Que voulez-vous, une seule phrase mal construite sur ce modèle, qui suffirait à faire passer la prose de Michel Houellebecq pour un modèle de nervosité stylistique, suffit à me faire jeter à la cheminée un livre (pardon Solange, mais c'est encore le meilleur moyen de spiritualiser ton texte que de le livrer aux flammes et aux courants chauds, donc ascendants, qu'elles provoquent), mais alors deux ou trois, à chaque page faiblarde, traînarde, poussive et soporifique de ce roman si long qui eût pourtant pu tenir en une ligne : Jules-Édouard est triste de ne pas savoir pourquoi il est triste et cela suffit à faire de lui un inadapté social et même un franc réactionnaire, voilà qui me donne des envies de bûchers géants, alimentés pourquoi pas par tout le petit bois débité menu par Solange, ses cousins, nombreux, et ses amis, pléthoriques voire journalistiques. Nous avons lu mille fois ces invertébrations d'écriture qui, par paresse ou plutôt, dans le cas qui nous occupe, par insuffisance, lorgnent systématiquement vers le camée sociologique et ont moins de profondeur qu'une platitude d'Eugénie Bastié et multiplier les exemples de cette indigence stylistique n'aurait d'autre but que de nous faire perdre un temps précieux que nous pourrions consacrer à de vrais écrivains.
J'ai avoué d'entrée de jeu un péché en affirmant qu'il ne m'avait jamais gêné de dire tout le mal que je pensais d'un premier roman, surtout s'il était mauvais. Je dois à présent confesser une seconde faute, plus grave encore que ne l'est la première : ce n'est pas au feu que j'ai jeté Les visages pâles de Solange Bied-Charreton, mais à la poubelle. Je crains même de ne pas m'être vraiment préoccupé de la couleur de son couvercle.

Détails de l'exercice:
Prolongez la critique des Visages pâles en reprenant après sa dernière phrase. Les enregistrements forment un ensemble à part, sans lien avec ce texte.

Liste des enregistrements:
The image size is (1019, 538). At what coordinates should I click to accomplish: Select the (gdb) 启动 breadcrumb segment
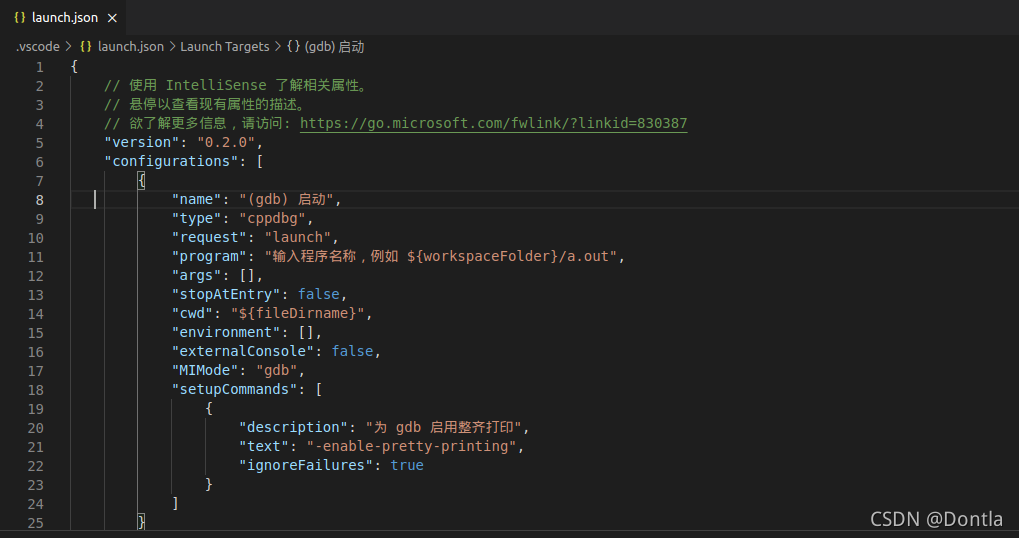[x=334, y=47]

* * *

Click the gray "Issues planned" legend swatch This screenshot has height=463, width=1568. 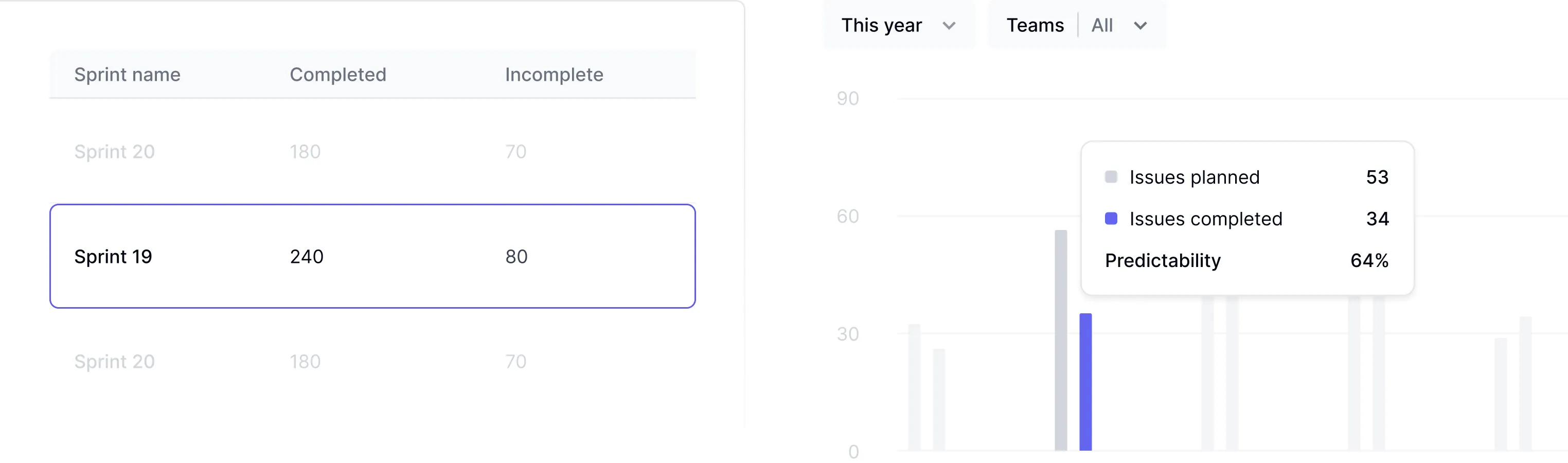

Bonne réponse:
Note
(1) Solange Bied-Charreton, Les visages pâles (Stock, 2016). Voir ainsi, à la page 87 : «Cela ne servait à rien de présenter correctement, ou bien même d'utiliser d'expressions branchées». Page 66 : «L’œuvre en grand, étalé», etc. Ajoutons un assez comique : «La question immobilière avait pourtant glacé l'insistance» (p. 161) en lieu et place d'assistance bien sûr. Finalement, Solange Bied-Charreton écrit tellement mal que nous finissons assez vite par ne même plus voir les fautes et incorrections manifestes déparant sa non-prose, cette dernière étant tout entière une aberration de la langue française.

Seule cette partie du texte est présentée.